─── DATA FOR THE TASK
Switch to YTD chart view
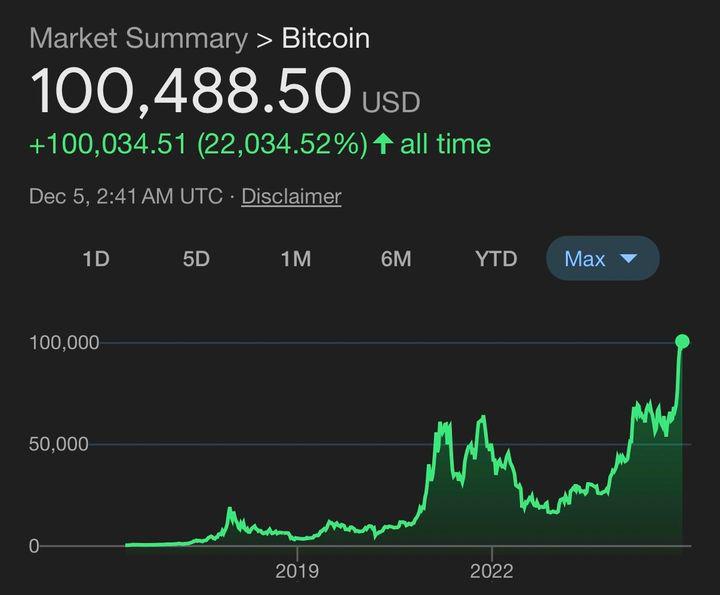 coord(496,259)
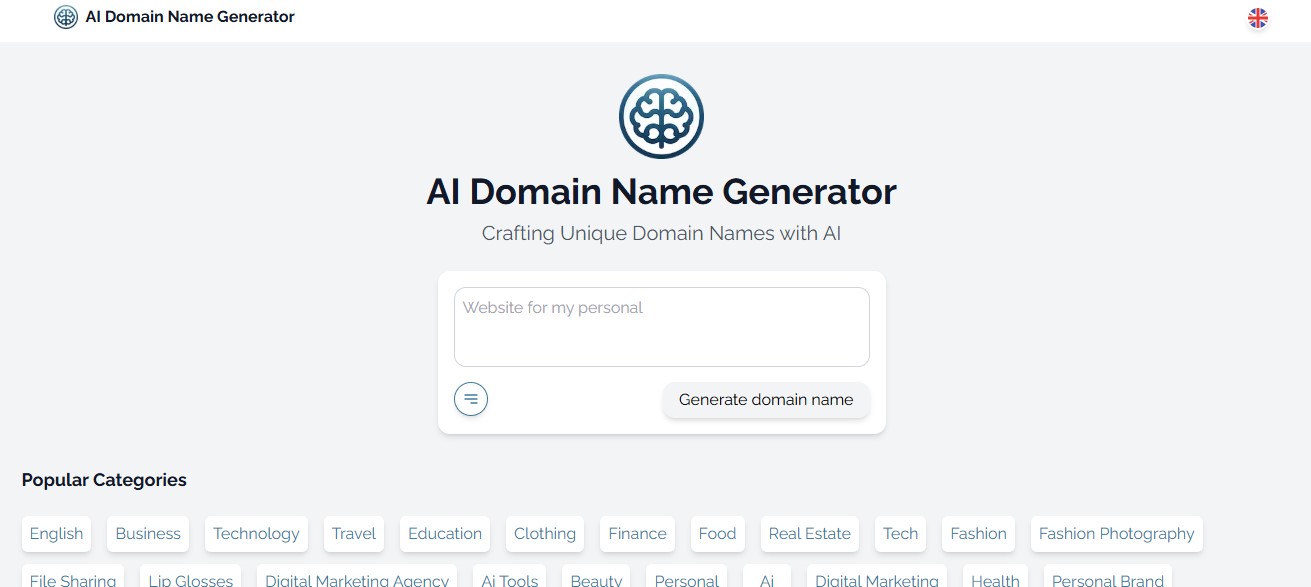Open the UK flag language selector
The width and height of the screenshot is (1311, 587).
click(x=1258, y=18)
──────
─── DATA FOR THE TASK
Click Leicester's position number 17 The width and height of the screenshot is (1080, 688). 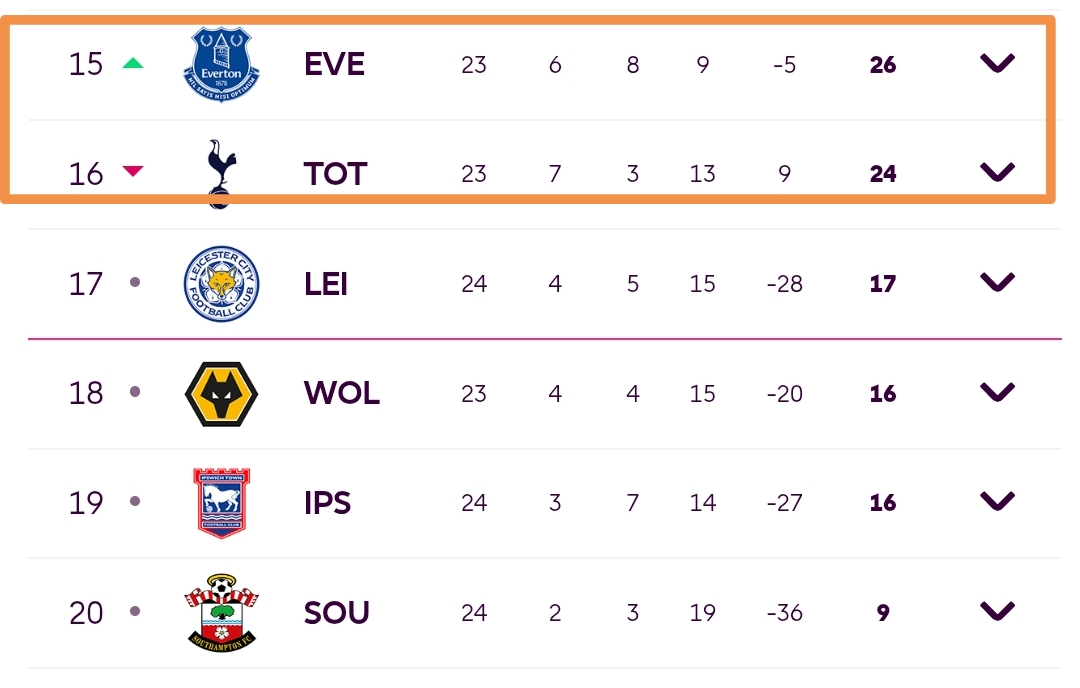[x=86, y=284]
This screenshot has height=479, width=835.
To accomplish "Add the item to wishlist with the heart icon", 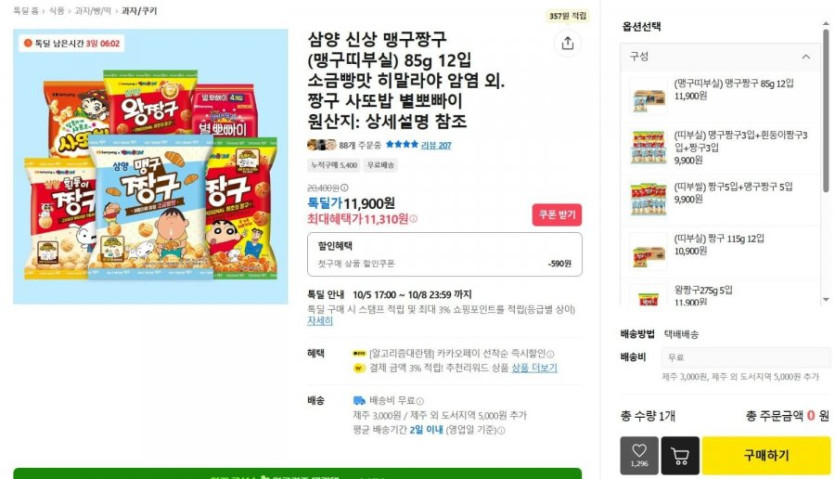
──────
─── DATA FOR THE TASK
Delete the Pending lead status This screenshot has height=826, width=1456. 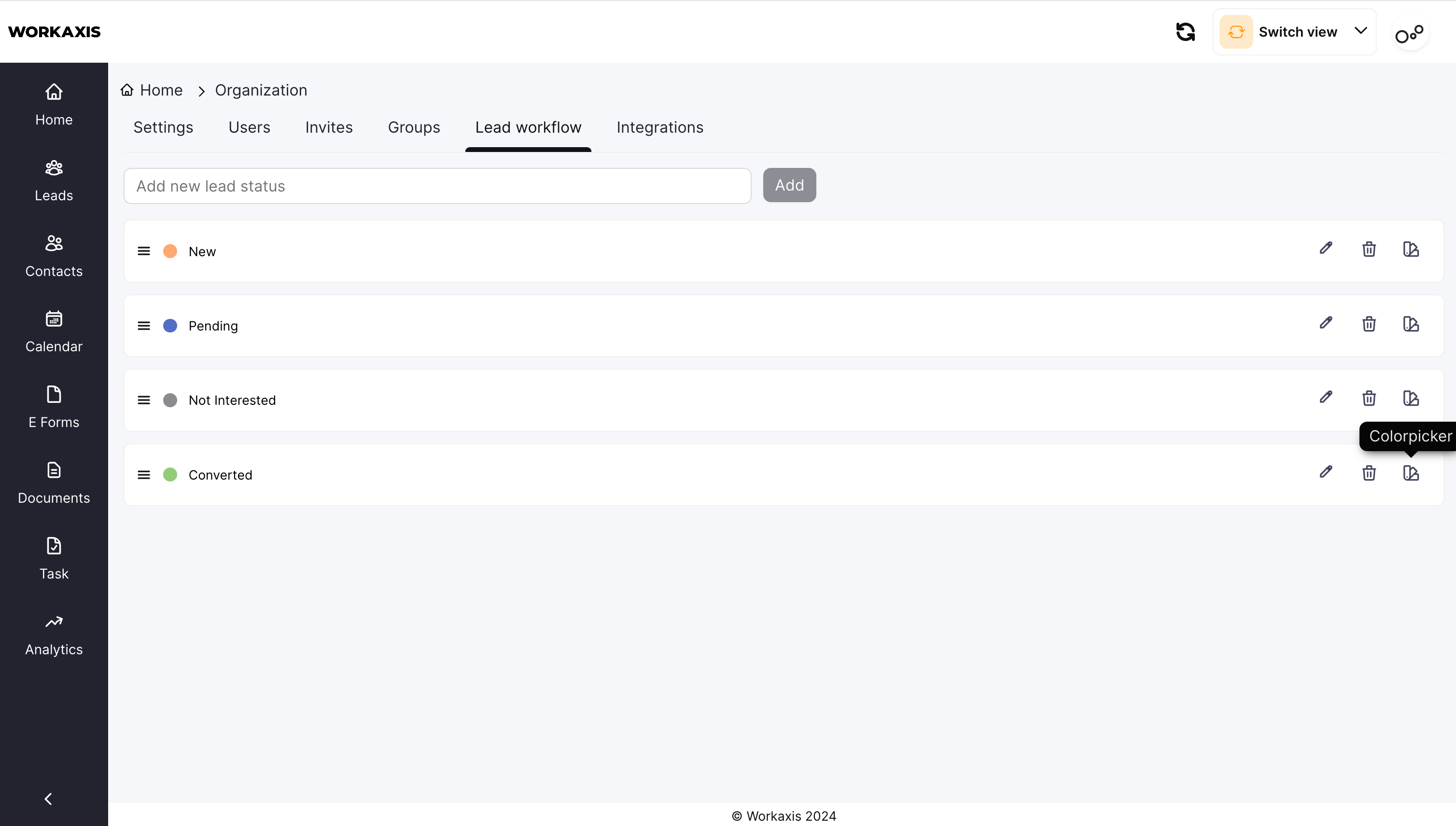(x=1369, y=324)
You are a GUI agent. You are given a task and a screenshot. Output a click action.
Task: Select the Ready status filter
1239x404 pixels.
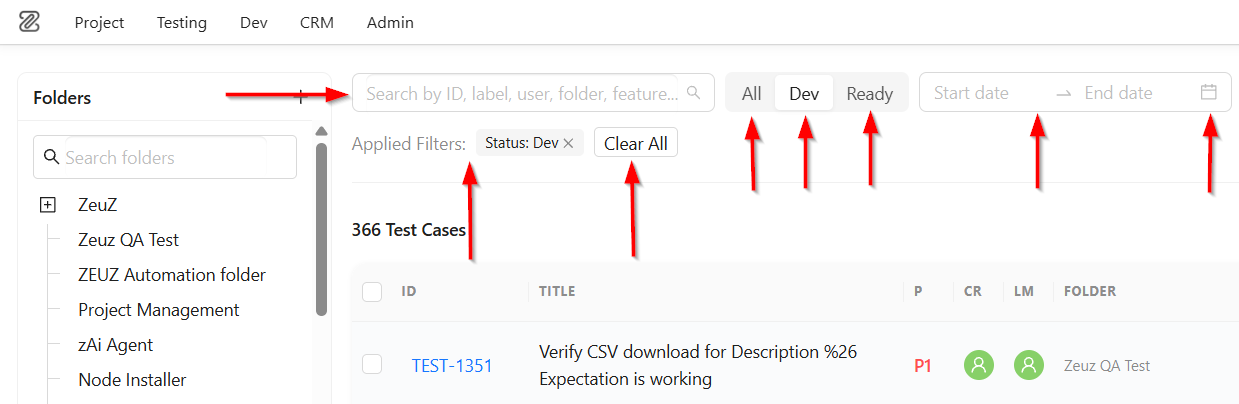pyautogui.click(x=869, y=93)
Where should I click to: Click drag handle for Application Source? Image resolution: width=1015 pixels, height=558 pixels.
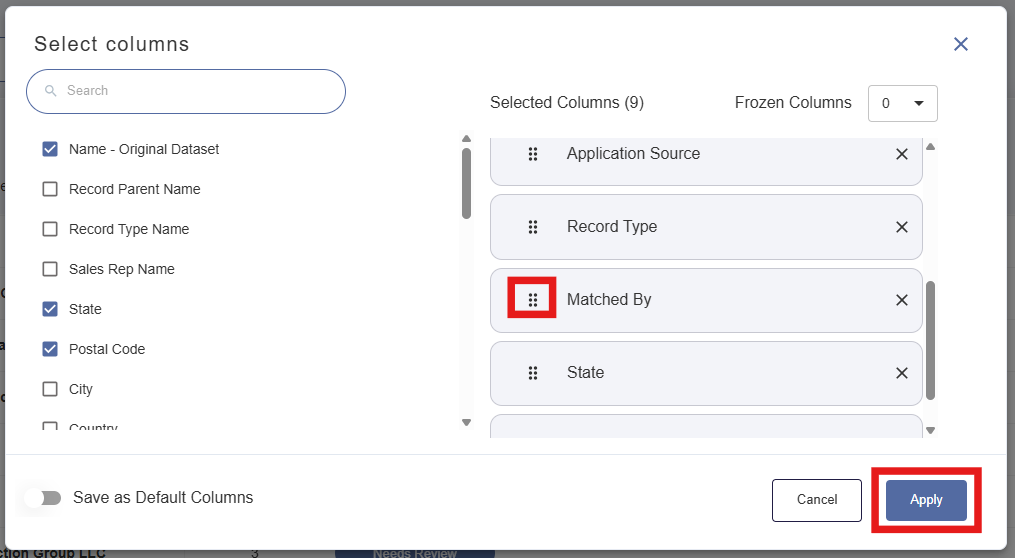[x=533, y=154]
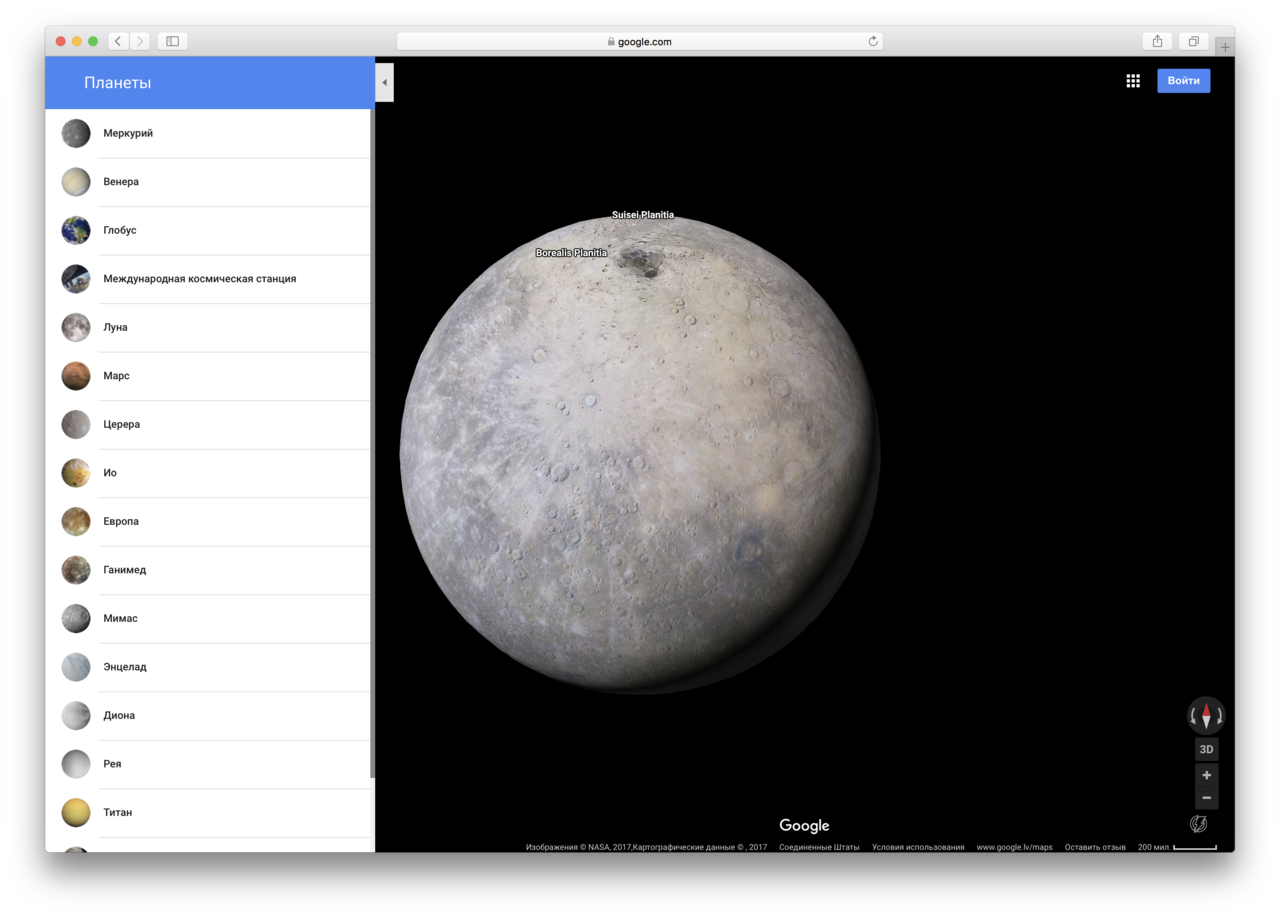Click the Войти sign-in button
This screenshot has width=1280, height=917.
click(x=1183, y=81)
──────
Reproduce the rows from the line containing "Where should I" up to and including the line containing "click(x=1183, y=81)", leaving out the pictures.

Where should I click to: Click drag handle for Application Source? Image resolution: width=1015 pixels, height=558 pixels.
[x=533, y=154]
Click the Войти sign-in button
This screenshot has width=1280, height=917.
click(x=1183, y=81)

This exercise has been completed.